I thought back to being an astronaut, to my first and most vivid memory of having hope. Why did I want to be one? I wanted to see the stars, see the other planets, see something that no-one has ever seen, or at least something few people have. And then, when I wanted to be a diver, I wanted to see what was underwater. I wanted to see Atlantis, the thousands of sunken ships, and Poseidon. And then, back with what's-her-name, I just wanted to see what everyone else around me was seeing. Each time, though, I wanted to see something new, something I had never seen before.
And all of a sudden, the mist receeded. I realized what I wanted, what I hoped for. I wanted to explore. I wanted to explore the universe, then part of a planet in the universe, then one being on the planet. But each time, I was trying to explore. But everything that could have been explored by a human being had already been done so, thank you very much knowledge you ass.
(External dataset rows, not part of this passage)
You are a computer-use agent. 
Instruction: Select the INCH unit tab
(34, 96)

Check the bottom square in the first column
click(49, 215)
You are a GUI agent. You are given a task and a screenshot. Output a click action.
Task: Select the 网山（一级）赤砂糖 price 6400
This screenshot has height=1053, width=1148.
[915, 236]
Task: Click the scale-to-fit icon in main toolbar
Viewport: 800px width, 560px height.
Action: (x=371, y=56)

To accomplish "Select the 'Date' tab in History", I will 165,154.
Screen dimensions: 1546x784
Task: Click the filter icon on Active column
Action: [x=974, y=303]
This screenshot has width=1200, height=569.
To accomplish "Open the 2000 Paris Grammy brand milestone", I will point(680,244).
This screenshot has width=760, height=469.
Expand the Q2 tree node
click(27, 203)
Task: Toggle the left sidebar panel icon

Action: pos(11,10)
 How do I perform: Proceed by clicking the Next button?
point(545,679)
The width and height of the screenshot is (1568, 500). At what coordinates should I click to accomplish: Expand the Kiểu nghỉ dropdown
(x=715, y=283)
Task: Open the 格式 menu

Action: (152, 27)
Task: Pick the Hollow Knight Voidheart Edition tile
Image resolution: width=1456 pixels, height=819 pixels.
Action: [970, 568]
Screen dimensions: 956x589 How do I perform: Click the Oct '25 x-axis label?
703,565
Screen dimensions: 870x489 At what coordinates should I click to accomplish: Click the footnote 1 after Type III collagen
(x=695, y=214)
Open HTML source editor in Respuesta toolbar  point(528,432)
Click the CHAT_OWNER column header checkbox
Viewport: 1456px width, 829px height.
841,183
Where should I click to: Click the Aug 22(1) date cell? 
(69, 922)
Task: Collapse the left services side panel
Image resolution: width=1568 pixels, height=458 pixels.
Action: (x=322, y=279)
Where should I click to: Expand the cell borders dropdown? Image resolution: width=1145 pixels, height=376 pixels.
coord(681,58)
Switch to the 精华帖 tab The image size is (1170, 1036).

But now, the slate's been wiped clean. What knowledge mapped out has changed, and knowledge itself is starting to disapear. Which means, I had an opertunity. I could explore a whole world that had changed overnight. And just as sudenly as the mist receded, the road and the zombies disapeared. I was...somewhere, I didn't know where. Perfect. I didn't need any fucking knowledge to come in and tell me everything.
The people who explored the land got to name the land. I figured I should have that privledge. I declared where I stood to be Phantom Highway Drive, and started my exploration.